[Your tasks]
(a) In the passage on radiotherapy and the tumor microenvironment, into what phenotype do the oxygen and nitrogen radicals from irradiated tumor cells push macrophages?
(b) Using the passage on radiotherapy and the tumor microenvironment, explain why MDSCs, TAMs and Tregs increase relative to other cells right after radiotherapy.
(c) Extend the passage on radiotherapy and the tumor microenvironment, starting after its final sentence.

Immediately following RT, there is a relative increase in MDSCs, tumour associated macrophages (TAMs) and regulatory T-cells (Tregs) within the TME, as these appear to be more radioresistant than T lymphocytes . MDSCs and TAMs drive tumour growth and angiogenesis whilst negatively regulating T-cells [58, 63, 64]. Tregs contribute to immunosuppression partially via CTLA4 checkpoint signaling which inhibits cytotoxic T-cell activation [65, 66]. Irradiated tumour cells release oxygen and nitrogen radicals, which encourage the polarization of macrophages from an inflammatory M1 phenotype into a tumour-supporting M2 phenotype. These M2 TAMs secrete cytokines and matrix metalloproteinases which assist tumour immune evasion . Repopulation of the TME with T-cells following RT will therefore be vital for anti-tumour immune responses.

[Information provided]

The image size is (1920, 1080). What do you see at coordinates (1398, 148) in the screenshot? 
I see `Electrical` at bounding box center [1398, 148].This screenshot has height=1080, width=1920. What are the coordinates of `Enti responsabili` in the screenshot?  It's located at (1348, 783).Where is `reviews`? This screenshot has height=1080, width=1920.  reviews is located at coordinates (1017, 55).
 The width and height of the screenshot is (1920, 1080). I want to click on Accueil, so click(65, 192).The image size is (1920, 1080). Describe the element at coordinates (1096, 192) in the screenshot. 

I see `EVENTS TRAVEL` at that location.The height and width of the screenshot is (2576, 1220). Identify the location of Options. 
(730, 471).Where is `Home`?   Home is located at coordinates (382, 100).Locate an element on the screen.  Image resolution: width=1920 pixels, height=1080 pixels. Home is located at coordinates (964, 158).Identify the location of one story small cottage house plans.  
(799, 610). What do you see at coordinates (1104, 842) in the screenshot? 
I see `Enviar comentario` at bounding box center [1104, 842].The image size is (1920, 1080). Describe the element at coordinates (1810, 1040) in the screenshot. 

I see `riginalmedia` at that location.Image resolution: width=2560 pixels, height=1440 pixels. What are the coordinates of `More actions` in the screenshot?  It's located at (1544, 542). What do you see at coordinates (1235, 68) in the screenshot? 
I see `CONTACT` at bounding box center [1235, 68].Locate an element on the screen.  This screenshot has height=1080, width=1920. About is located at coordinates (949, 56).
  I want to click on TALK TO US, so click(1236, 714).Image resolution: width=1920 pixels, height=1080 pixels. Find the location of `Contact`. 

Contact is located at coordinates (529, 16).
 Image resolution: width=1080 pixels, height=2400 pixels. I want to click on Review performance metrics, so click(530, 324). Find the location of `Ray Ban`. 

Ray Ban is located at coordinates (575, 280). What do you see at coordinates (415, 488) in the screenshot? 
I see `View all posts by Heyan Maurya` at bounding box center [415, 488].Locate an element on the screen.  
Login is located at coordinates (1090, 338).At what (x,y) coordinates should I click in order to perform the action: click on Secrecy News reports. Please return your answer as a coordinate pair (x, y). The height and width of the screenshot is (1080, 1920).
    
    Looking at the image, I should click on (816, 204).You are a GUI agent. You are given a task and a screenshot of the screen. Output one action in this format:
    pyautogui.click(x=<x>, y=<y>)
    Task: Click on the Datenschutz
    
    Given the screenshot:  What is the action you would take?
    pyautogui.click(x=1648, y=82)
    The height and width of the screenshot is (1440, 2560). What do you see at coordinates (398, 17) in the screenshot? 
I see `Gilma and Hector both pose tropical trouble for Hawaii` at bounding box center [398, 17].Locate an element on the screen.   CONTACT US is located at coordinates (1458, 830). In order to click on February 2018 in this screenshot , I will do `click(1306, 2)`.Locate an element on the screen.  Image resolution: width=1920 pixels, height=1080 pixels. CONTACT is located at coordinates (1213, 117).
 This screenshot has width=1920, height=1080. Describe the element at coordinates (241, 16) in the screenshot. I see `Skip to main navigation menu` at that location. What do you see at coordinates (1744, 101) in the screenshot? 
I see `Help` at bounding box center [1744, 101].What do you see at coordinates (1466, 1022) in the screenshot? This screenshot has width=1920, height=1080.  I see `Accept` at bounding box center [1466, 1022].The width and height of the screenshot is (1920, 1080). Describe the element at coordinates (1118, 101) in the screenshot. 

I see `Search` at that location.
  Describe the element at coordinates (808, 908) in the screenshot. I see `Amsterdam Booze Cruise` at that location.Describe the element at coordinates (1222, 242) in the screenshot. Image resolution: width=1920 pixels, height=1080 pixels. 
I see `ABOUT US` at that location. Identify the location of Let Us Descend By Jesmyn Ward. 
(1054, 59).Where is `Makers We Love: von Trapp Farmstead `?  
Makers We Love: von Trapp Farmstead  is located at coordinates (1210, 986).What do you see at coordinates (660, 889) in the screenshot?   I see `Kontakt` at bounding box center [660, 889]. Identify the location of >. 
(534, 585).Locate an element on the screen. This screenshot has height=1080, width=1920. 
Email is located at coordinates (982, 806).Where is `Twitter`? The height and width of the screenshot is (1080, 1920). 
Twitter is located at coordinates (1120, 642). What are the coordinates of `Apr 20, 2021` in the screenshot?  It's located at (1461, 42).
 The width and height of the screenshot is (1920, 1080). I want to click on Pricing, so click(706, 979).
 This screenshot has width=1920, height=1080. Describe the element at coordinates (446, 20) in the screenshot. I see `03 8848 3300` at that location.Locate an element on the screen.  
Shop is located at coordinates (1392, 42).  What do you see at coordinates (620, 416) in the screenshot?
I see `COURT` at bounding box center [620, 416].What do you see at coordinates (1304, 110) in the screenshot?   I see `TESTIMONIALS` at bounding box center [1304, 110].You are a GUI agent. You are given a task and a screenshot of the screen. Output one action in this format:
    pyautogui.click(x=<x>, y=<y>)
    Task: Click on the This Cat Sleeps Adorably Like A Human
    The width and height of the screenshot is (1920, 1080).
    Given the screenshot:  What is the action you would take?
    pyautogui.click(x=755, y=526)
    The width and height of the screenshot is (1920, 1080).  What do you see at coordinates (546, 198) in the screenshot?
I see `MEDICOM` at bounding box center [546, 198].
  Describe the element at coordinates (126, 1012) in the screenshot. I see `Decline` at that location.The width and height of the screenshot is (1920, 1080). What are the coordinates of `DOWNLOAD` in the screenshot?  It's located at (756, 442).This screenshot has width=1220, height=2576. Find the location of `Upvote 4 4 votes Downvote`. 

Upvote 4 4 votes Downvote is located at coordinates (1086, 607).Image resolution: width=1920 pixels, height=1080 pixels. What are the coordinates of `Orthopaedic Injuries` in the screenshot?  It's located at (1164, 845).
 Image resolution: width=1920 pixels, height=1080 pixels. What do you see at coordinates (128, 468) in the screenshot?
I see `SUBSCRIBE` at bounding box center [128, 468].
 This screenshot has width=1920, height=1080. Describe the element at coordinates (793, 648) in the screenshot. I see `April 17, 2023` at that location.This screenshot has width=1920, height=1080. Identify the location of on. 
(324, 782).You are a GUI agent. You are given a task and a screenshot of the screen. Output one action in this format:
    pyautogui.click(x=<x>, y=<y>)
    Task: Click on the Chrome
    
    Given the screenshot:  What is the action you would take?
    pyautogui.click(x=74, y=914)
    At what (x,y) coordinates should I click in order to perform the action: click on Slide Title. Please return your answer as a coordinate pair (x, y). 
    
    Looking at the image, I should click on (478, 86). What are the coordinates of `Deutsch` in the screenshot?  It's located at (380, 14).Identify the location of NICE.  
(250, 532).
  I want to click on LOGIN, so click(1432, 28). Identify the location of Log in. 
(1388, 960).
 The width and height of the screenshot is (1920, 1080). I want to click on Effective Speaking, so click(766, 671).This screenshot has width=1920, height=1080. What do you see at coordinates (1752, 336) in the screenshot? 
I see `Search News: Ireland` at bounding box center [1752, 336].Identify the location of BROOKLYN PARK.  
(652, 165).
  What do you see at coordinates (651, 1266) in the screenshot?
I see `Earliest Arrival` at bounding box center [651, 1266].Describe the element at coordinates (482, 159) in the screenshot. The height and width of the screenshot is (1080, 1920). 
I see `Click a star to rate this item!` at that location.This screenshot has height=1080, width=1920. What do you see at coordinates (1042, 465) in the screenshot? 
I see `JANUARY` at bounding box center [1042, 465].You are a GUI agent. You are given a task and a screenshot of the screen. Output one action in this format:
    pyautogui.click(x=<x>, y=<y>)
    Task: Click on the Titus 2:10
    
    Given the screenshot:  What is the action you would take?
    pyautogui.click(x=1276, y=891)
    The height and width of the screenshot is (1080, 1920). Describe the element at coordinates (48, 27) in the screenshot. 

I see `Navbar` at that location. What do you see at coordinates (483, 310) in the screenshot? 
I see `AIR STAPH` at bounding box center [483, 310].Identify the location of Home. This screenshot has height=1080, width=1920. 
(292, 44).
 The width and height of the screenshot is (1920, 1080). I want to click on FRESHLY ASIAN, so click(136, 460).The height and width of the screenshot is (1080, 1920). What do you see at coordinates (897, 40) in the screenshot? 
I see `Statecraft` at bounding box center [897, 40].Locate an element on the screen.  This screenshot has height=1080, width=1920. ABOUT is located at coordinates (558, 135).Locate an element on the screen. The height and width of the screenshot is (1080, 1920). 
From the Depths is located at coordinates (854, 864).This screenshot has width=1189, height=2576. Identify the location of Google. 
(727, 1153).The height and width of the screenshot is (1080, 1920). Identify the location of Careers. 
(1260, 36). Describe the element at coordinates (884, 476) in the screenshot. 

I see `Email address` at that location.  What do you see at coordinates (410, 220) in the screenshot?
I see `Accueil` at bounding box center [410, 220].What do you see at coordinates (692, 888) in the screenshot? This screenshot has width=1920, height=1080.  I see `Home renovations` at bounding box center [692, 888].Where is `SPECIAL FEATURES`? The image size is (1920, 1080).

[Task-by-task answers]
(a) They push macrophages from an inflammatory M1 phenotype into a tumor-supporting M2 phenotype.

(b) These cells appear to be more radioresistant than T lymphocytes. They survive the radiation better, so their share within the tumor microenvironment rises.

(c)
RT stimulates the recruitment of suppressive cells to the TME by increasing the expression of inflammatory chemokines such as CXCL5 and CXCL2; these appear important in recruiting MDSCs and Tregs via STING-activated CCR2 pathways, as well as stimulating the production of TGFβ [68, 69]. TGFβ is well known for its role in supporting tumour progression and has recently been shown to impede anti-tumour immunity post-RT [70, 71]. Within the TME, TGFβ suppresses the effector functions of T-cells and natural killer cells, and inhibits DC maturation. TGFβ also promotes M2 macrophage polarity and favours the conversion of CD4 + T-cells into immunosuppressive Tregs. In murine models of colorectal cancer (CRC), mice receiving a TGFβ inhibitor were resistant to metastatic formation . However, utilizing TGFβ inhibitors to improve RT efficacy has not consistently induced tumour control due to the complex role played by this cytokine as both a tumour promotor and tumour suppressor [68, 73]. RT also stimulates production of chemokines CCL2 and CCL5, which recruit inflammatory monocytes that differentiate into immunosuppressive TAMs in the TME. Dual CCL2/CCL5 antagonists which target these monocytic populations improve RT efficacy and reduce tumour metastases in poorly immunogenic breast and pancreatic tumour models, highlighting the significance of myeloid populations [74,75,76].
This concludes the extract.